C’est en fait l’objet de plusieurs des brefs essais de ce petit recueil – qui, au fil des approches, tendent à se complexifier quelque peu, notamment en passant la vertu d’imagination (puisque c’est bien d’une vertu qu’il s’agit, quoi qu’en disent pasteurs et traders) au crible des mythes et des archétypes, et en faisant notamment appel à la psychologie jungienne (en notant au passage que reprendre des archétypes, pour l’auteure, n’a rien de déshonorant – en fait, elle même s’admet plagiaire à certains égards, évoquant notamment la très belle nouvelle « Le Collier de Semlé », qui fournira le point de départ du premier roman de « l’Ekumen », Le Monde de Rocannon ; reste bien sûr à voir ce qu’on en fait...).

• DONNÉES RECUEILLIES:
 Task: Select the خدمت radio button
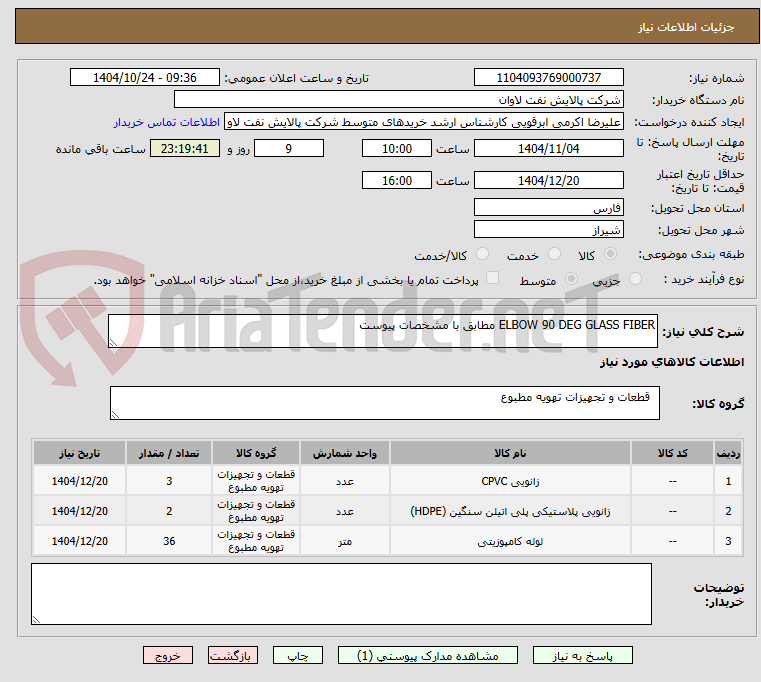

• À FAIRE: Recopiez l'extrait fourni à partir de « C’est en fait » jusqu'à « qu’on en fait...). », en remplaçant « recueil » par « livre ».

• CORRIGÉ COMPLET:
C’est en fait l’objet de plusieurs des brefs essais de ce petit livre – qui, au fil des approches, tendent à se complexifier quelque peu, notamment en passant la vertu d’imagination (puisque c’est bien d’une vertu qu’il s’agit, quoi qu’en disent pasteurs et traders) au crible des mythes et des archétypes, et en faisant notamment appel à la psychologie jungienne (en notant au passage que reprendre des archétypes, pour l’auteure, n’a rien de déshonorant – en fait, elle même s’admet plagiaire à certains égards, évoquant notamment la très belle nouvelle « Le Collier de Semlé », qui fournira le point de départ du premier roman de « l’Ekumen », Le Monde de Rocannon ; reste bien sûr à voir ce qu’on en fait...).